Abstract

The long-term outcomes of patients with acute myocardial infarction (AMI) according to the universal classification (UC) are unknown. We investigated whether the outcome of these patients is better predicted by the UC than the ST-segment classification (STC). We conducted a retrospective study of 348 consecutive patients with AMI with mean follow-up of 30.6 months. The primary outcome was major adverse cardiovascular events (MACE) [composite of all causes of death and AMI]. The study included ST-segment elevation (STEMI) = 168 (48%), non-ST-segment elevation (NSTEMI) = 180 (52%), Type 1 = 278 (80%), Type 2 = 55 (15.8%), Type 3 = 5 (1.4%), Type 4a = 2 (0.6%), Type 4b = 5 (1.4%), and Type 5 = 3 (0.9%).
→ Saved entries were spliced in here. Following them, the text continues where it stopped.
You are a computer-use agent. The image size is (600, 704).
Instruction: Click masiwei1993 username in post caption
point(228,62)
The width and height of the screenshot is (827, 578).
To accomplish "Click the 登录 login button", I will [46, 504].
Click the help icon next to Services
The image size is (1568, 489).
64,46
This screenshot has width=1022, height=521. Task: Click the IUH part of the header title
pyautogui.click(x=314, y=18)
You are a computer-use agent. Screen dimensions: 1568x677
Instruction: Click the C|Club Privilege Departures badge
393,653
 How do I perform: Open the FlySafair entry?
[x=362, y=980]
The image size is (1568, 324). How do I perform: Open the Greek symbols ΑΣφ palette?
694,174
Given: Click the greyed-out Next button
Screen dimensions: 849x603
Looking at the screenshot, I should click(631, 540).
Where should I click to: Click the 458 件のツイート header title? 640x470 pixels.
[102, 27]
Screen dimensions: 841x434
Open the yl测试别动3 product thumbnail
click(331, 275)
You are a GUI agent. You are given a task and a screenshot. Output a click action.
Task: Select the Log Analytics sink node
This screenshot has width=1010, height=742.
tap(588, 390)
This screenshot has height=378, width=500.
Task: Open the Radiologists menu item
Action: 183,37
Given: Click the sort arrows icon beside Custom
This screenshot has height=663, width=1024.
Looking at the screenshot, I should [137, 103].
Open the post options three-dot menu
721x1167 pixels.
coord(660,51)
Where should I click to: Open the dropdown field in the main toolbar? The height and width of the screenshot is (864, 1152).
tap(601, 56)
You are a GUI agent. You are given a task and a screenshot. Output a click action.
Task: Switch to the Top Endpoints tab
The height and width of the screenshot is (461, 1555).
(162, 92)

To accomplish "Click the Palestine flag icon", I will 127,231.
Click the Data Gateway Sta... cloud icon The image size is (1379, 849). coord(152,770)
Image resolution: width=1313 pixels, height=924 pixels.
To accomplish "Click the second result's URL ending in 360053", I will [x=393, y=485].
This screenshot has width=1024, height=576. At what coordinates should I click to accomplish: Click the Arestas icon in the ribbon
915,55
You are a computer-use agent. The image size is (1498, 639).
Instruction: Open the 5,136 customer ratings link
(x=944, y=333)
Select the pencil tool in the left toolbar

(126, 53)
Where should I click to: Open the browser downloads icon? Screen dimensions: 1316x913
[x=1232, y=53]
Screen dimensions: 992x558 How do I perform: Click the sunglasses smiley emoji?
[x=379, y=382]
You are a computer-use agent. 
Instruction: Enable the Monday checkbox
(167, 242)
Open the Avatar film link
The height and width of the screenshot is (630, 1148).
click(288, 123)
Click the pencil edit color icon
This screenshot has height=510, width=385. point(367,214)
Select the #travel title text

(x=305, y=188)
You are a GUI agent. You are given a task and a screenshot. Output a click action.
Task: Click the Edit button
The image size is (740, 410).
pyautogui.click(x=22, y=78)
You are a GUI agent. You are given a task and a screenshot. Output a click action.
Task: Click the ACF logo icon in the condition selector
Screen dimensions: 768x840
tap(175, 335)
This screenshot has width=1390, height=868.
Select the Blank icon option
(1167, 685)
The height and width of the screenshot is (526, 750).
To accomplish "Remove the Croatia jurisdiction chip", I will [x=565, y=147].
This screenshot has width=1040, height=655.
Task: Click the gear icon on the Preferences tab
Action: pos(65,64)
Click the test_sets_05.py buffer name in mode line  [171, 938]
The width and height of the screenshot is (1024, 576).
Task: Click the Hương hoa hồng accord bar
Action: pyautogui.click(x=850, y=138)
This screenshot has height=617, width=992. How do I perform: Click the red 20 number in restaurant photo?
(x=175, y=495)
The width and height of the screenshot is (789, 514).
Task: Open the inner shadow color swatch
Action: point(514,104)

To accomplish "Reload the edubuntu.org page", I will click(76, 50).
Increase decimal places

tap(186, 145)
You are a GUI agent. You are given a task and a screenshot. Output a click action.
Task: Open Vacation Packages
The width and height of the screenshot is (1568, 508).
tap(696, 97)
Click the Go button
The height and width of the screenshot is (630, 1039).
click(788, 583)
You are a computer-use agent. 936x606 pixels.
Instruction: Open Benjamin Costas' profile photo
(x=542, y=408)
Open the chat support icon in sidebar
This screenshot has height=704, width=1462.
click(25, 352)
During follow-up, 102 (29.3%) patients had MACE, 80 (23%) patients died, and 31 (8.9%) had an AMI. The adjusted risk of MACE was similar for NSTEMI and STEMI (HR 1.26, 95% CI 0.77-2.03, P = .35) but was significantly lower for patients with Type 2 AMI as compared to Type 1 (HR 0.44, 95% CI 0.21-0.90, P= .02). The UC, peak troponin levels, discharge glomerular filtration rate <60 ml/min per 1.73 m(2), and thrombolysis in myocardial infarction risk score were independent predictors of MACE (all, P<.05). The UC is an independent predictor of long-term outcomes in AMI patients compared to the STC. Type 2 AMI has less than half the risk of MACE as Type 1 AMI. Future studies should report outcomes of AMI patients according to the UC types.